2019年3月7日 第10号
ジャスティン・トルドー首相は3月1日、2月12日に辞任したジョディー・ウィルソンレイボールド前復員軍人大臣兼国防副大臣の後任人事のための小規模内閣改造を実施した。前回1月の改造から6週間で2回目の内閣改造となる。
復員軍人大臣兼国防副大臣に就任したのは、ローレンス・マコーレー前農務・農産食品大臣。2015年11月にトルドー政権が発足して以降、復員軍人相はこれで5人目。農務相にはマリークロード・ビボー前国際開発大臣が就任、国際開発大臣はマリアム・モンセフ女性の地位大臣が兼務する。今回の内閣改造で新しく閣僚入りした議員はなく閣僚の異動のみとなった。意図的に新しく閣僚入りさせることは避けたとみられている。
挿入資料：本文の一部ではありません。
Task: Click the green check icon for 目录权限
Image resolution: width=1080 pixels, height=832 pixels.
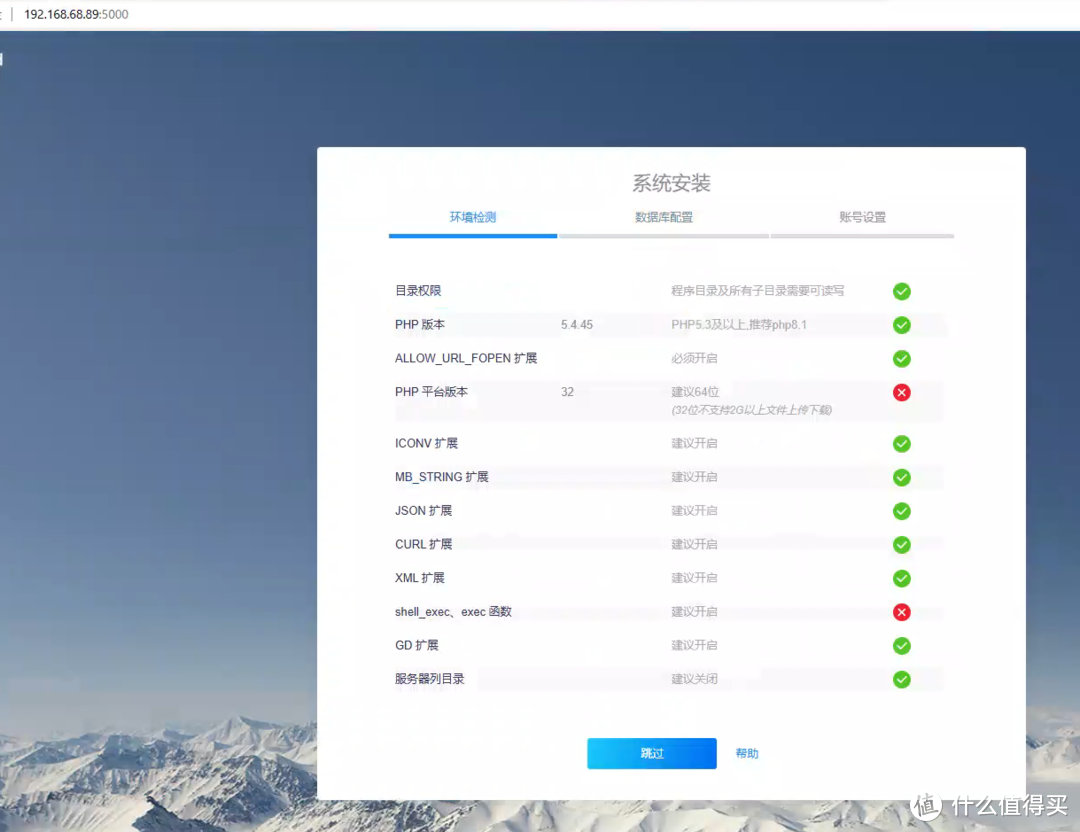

今回の人事はウィルソンレイボールド前復員軍人相の辞任によるものだが、辞任の背景にはSNCラバランスキャンダルがあったと2月27日の下院司法委員会で本人が証言したばかり。今年1月14日の内閣改造まで法務相兼司法長官を務めていたウィルソンレイボールド氏は、トルドー首相や側近の圧力にも屈せず大手建設会社SNCラバランへの司法取引による不起訴処分を拒否したため、復員軍人相へ異動。事実上の「降格」処分となった。
トルドー首相は「降格」人事を否定。スコット・ブライソン前予算庁長官が突然の辞任を昨年12月に発表しなければ、内閣改造はなくウィルソンレイボールド議員も法務相のままだったと説明している。